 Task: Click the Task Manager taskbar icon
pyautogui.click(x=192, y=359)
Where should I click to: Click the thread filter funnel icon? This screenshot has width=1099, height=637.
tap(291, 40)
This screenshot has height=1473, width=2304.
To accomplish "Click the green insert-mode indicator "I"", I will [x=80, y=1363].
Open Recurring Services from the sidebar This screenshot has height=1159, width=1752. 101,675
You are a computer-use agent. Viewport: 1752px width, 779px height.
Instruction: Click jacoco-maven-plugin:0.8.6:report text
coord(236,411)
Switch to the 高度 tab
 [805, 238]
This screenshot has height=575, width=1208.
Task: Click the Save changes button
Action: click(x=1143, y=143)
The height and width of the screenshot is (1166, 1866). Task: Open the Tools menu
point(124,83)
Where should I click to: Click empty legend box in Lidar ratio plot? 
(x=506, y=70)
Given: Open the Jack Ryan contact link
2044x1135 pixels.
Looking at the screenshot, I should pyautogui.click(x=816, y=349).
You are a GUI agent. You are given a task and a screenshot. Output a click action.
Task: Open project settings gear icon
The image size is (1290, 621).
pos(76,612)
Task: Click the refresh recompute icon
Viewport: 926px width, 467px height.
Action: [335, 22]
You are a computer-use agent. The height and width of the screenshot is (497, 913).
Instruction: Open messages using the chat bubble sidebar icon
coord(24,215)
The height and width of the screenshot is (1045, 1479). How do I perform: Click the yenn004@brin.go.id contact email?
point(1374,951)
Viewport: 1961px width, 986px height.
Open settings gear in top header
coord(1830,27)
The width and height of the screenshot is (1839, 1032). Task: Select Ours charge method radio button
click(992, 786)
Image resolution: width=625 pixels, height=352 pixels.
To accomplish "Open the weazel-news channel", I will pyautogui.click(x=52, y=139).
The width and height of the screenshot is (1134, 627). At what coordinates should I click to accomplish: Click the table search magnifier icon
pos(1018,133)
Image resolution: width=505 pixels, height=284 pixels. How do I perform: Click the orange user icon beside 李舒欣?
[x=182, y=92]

## Required work
Return every line from the entries that holds the string "agent".

## Answer space
You are a computer-use agent. Viewport: 1752px width, 779px height.
You are a GUI agent. You are given a task and a screenshot. Output a click action.
You are a computer-use agent. The height and width of the screenshot is (497, 913).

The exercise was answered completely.